了解如何在您的环境中保证 HMC 的安全性。
系统管理器安全性确保 HMC 能够以客户机/服务器方式安全地进行操作。服务器和客户机通过安全套接字层(SSL)协议进行通信,该协议提供服务器认证、数据加密和数据完整性。每个系统管理器服务器都有自己的专用密钥,以及由系统管理器客户机信任的认证中心(CA)签名的公用密钥证书。专用密钥和服务器证书存储在服务器的专用密钥环文件中。每个客户机都必须具有包含可信 CA 的证书的公用密钥。
认证中心(CA)是可信的中央管理实体(在此情况下为本地 HMC),它可将数字证书签发到客户机和服务器(图 1 中的 HMC4)。CA 的信任是对作为有效凭证的证书的信任的基础。CA 使用专用密钥在其签发的证书上创建数字签名,用来验证证书的来源。其他方(例如系统管理器客户机)可以使用 CA 证书的公用密钥来验证 CA 签发和签名的证书的真实性。

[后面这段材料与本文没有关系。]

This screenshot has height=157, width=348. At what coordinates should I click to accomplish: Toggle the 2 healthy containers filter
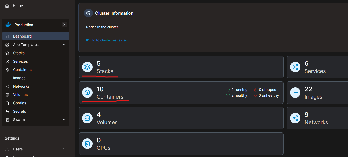click(237, 95)
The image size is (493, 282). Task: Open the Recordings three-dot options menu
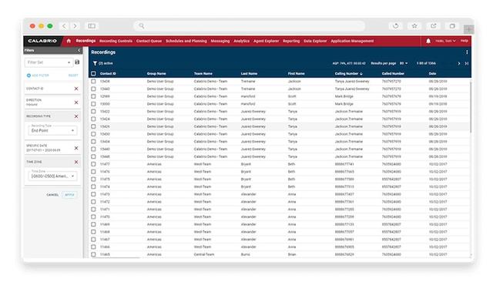467,52
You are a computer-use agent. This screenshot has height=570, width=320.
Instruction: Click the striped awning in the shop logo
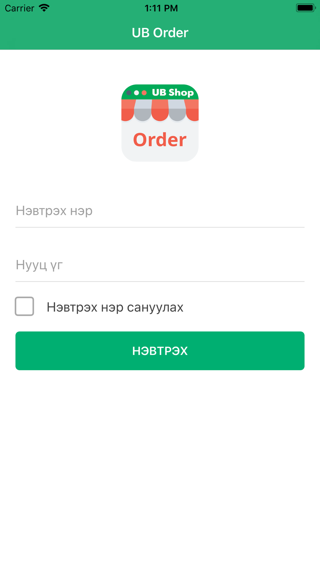click(160, 111)
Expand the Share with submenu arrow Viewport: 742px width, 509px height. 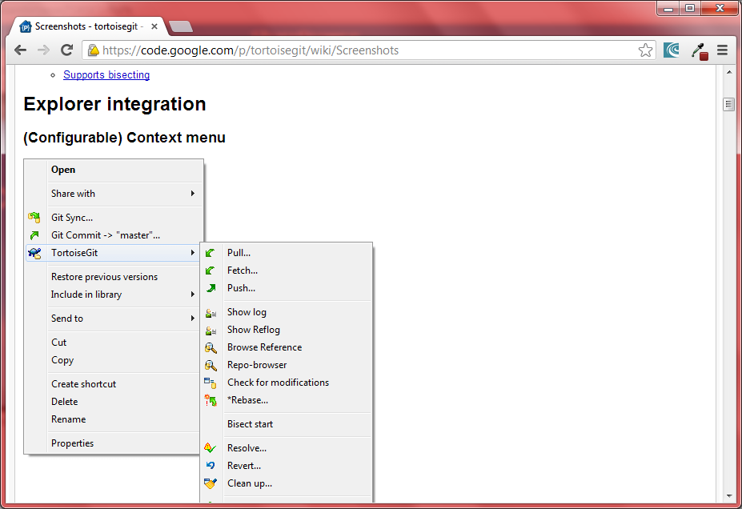pyautogui.click(x=192, y=194)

每份数字证书都有一对关联的密钥。这对密钥由公用密钥和专用密钥组成。公用密钥是所有者的数字证书的一部分,可提供给所有人使用。但是,专用密钥受密钥所有者保护,且仅供密钥所有者使用。这种受限访问可确保使用密钥的通信的安全。证书的所有者可以使用这些密钥以充分利用密钥提供的加密安全功能。例如,证书的所有者可以使用证书的专用密钥对在客户机和服务器之间发送的数据(例如消息、文档和代码对象)进行“签名”并加密。然后,签名对象的接收方可以使用包含在签署者证书中的公用密钥来对签名解密。这些数字签名确保对象来源的可靠性,并提供一种检查对象完整性的方法。
服务器是要以远程方式访问的 HMC。在图 1 中,HMC 1、3 和 4 是服务器。客户机是要以远程方式访问其他 HMC 的系统。在图 1 中,基于 Web 的系统管理器远程客户机 A、B 和 C 以及 HMC 1、2 和 5 都是客户机。如图 1 中所示,可以在专用网络和开放式网络中配置多个服务器和客户机。
HMC 可以同时充当多个角色。例如,HMC 可以是客户机和服务器,如图 1 中的 HMC1。HMC 同时也可以是 CA、服务器和客户机。
每个服务器都必须具有唯一的专用密钥,以及由客户机所信任的 CA 签名的公用密钥证书。每台客户机必须都具有 CA 的公用密钥的副本。
以下是安装并保证远程客户机的安全中所涉及的任务的概述:
- 配置一个 HMC 作为认证中心(CA)。
- 使用此 HMC 来生成服务器的专用密钥。
- 在服务器上安装专用密钥。
- 配置服务器作为安全系统管理器服务器。
- 将 CA 的公用密钥分发给服务器或客户机。